On appeal, a three-judge panel from the U.S. Court of Appeals for the 11th Circuit, in an unpublished opinion, summarily--and without further explanation or analysis--rejected Luis' arguments as "foreclosed by the United States Supreme Court decisions in Kaley v. United States, 134 S. Ct. 1090, 1105 (2014); Caplin & Drysdale Chartered v. United States, 491 U.S. 617, 631 (1989); United States v. Monsanto, 491 U.S. 600, 616, (1989); and United States v. DBB, Inc., 180 F.3d 1277, 1283-84 (11th Cir. 1999). " United States v. Luis, 564 F. App’x. 493 (11th Cir. 2014). (Notably, none of the panel's cited cases squarely addresses whether untainted substitute assets (Luis' argument!) can be restrained when needed to hire counsel of choice.)
As we get closer to oral arguments, I'll discuss why the case matters and I'll brief some conceptual problems that the case presents.
Important new law review article regarding criminal forfeiture & the right to have juries decide forfeitability
Brynn Applebaum, Criminal Asset Forfeiture and the Sixth Amendment After Southern Union and Alleyne: State-Level Ramifications, 68 Vand. L. Rev. 549 (2015).

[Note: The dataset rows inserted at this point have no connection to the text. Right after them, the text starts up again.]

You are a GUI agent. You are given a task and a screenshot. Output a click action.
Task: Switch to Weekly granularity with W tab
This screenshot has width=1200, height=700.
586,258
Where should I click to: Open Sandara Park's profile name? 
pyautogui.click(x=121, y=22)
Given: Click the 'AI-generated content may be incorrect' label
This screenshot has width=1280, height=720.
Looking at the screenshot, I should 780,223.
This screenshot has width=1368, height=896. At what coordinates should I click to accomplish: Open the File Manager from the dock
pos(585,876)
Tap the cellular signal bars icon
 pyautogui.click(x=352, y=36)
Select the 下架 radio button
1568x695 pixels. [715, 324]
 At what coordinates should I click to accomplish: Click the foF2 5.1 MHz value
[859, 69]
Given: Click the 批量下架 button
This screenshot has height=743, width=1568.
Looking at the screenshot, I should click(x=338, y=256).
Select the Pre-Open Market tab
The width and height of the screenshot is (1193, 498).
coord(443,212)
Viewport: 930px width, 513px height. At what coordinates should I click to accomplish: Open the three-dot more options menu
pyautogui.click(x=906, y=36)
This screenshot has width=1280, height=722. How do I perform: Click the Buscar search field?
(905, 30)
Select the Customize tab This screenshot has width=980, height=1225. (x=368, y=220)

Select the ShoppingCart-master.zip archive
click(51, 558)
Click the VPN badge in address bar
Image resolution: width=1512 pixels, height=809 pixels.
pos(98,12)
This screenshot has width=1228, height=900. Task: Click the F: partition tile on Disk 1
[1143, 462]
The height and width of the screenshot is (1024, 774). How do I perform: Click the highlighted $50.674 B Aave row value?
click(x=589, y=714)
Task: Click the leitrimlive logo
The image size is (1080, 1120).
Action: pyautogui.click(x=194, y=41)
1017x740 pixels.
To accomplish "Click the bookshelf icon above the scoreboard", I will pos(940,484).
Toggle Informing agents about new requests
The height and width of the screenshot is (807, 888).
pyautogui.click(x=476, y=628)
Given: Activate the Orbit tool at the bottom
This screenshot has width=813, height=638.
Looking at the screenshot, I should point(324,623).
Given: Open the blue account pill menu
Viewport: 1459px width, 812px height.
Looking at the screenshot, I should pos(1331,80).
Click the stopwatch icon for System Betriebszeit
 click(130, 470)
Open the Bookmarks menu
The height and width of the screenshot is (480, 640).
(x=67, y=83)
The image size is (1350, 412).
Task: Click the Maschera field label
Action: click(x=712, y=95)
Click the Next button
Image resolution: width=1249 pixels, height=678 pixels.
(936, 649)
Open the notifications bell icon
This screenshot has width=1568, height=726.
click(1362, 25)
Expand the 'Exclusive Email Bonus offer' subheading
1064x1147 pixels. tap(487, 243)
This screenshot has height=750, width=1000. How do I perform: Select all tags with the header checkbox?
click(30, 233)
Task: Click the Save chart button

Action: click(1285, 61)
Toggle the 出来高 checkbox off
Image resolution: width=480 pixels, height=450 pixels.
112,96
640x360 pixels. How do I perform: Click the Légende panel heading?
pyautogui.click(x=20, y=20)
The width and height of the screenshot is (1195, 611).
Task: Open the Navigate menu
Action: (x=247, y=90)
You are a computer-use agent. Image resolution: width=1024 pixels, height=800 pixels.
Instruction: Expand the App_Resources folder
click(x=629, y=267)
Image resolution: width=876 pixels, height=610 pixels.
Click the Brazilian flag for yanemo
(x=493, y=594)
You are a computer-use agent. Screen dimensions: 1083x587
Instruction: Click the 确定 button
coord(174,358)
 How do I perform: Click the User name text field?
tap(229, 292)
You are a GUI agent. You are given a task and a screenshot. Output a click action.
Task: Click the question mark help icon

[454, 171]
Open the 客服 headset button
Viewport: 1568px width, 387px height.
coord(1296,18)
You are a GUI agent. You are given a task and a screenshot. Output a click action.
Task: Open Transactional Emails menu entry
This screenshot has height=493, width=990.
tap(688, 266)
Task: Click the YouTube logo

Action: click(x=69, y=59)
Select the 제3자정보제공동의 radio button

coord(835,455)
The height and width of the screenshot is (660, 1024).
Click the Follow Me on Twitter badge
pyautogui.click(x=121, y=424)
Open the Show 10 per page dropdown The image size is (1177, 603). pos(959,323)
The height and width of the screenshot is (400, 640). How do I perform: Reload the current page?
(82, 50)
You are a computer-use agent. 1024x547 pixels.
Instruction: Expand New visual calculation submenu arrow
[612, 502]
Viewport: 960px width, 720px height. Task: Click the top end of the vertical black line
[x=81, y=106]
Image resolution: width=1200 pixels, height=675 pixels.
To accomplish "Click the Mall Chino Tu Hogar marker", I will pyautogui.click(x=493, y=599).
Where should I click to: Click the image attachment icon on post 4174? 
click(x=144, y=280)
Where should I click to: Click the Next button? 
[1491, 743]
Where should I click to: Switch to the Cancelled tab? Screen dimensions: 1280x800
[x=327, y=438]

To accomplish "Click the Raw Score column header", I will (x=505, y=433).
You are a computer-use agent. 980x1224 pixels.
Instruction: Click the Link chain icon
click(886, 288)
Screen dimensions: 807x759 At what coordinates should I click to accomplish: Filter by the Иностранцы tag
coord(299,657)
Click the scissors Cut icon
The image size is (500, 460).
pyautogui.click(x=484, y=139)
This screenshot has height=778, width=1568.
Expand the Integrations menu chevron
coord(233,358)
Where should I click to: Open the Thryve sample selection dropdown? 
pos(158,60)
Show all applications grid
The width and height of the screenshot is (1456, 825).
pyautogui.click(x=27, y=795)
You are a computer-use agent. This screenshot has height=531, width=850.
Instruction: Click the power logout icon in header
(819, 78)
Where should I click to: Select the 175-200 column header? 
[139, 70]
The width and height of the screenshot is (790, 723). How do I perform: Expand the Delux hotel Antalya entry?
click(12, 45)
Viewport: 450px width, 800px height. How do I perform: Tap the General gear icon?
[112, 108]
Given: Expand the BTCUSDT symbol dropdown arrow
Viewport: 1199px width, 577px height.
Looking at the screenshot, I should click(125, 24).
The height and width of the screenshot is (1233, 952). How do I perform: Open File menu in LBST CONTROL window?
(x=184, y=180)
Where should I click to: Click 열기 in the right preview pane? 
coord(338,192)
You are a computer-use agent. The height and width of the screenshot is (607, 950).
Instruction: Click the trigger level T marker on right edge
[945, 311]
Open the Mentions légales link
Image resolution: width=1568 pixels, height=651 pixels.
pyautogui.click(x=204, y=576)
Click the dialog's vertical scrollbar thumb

An important article from Brynn Appelbaum, a J.D. Candidate at the Vanderbilt University Law School. The article convincingly argues that the Sixth Amendment should be construed as guaranteeing the right to have a jury decide the forfeitability of assets in criminal asset forfeiture cases, and provides persuasive historical evidence for thinking that eighteenth century jurisprudence is consonant with that view, among other things. Well worth a read.